* _Material for this exercise_
- Opening Delimiter -
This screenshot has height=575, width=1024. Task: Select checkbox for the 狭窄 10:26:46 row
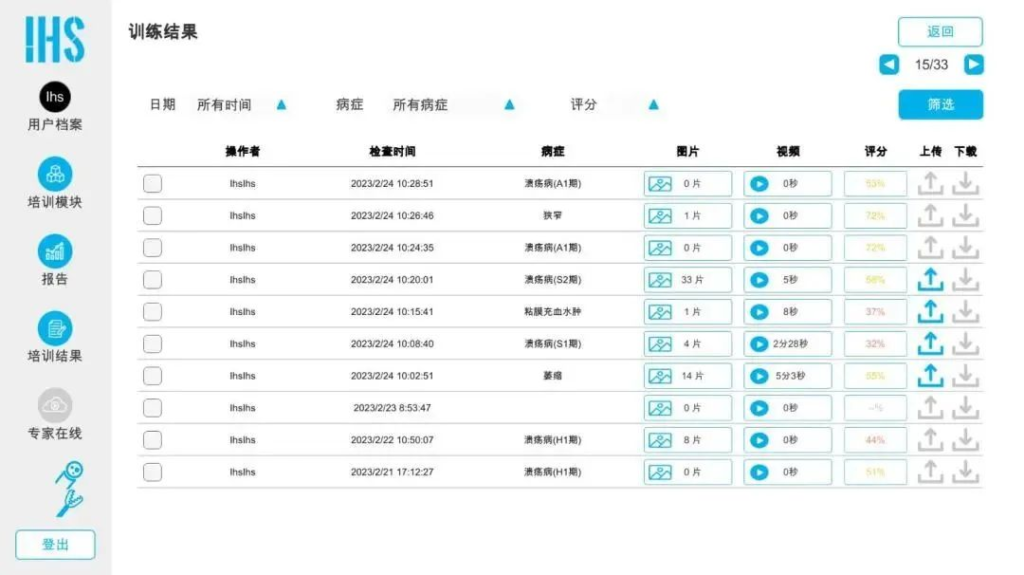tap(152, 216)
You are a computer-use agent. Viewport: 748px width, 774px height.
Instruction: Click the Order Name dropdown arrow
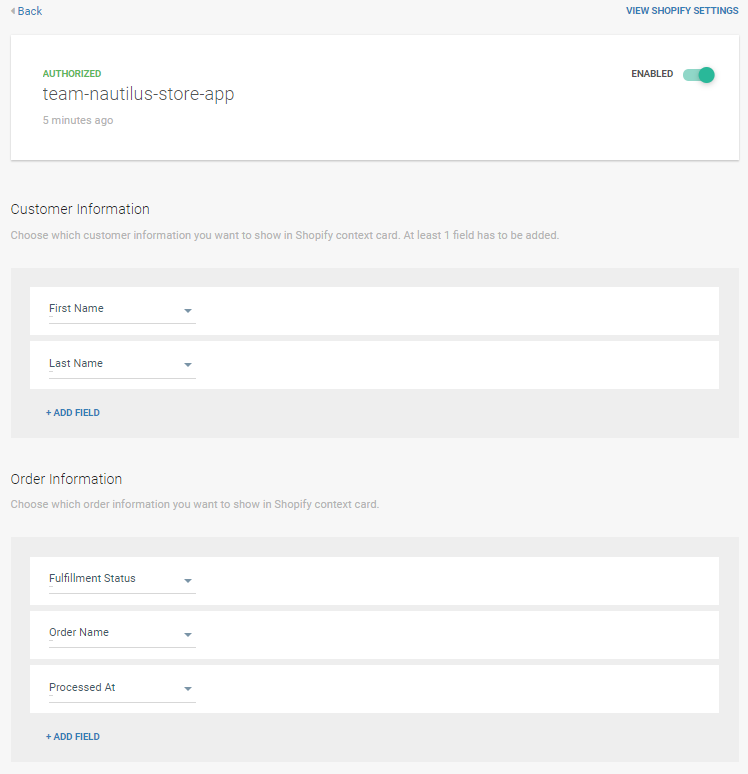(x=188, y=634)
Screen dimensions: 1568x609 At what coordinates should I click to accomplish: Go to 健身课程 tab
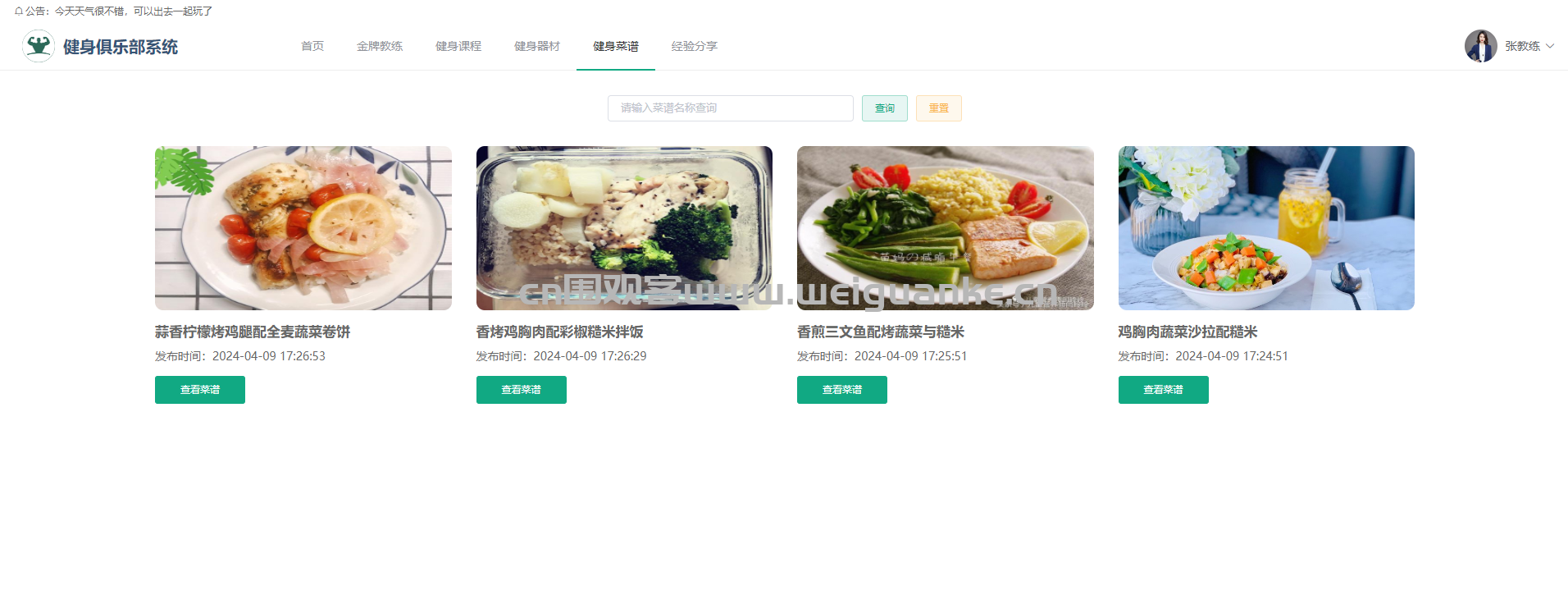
- Closing Delimiter -
* _Task objective_
Give the entries above again in full and exactly, but not the pictures.

* _Problem solution_
This screenshot has height=575, width=1024. Task: Select checkbox for the 狭窄 10:26:46 row
tap(152, 216)
You are a computer-use agent. Viewport: 748px width, 774px height.
Instruction: Click the Order Name dropdown arrow
(x=188, y=634)
Screen dimensions: 1568x609 At what coordinates should I click to accomplish: Go to 健身课程 tab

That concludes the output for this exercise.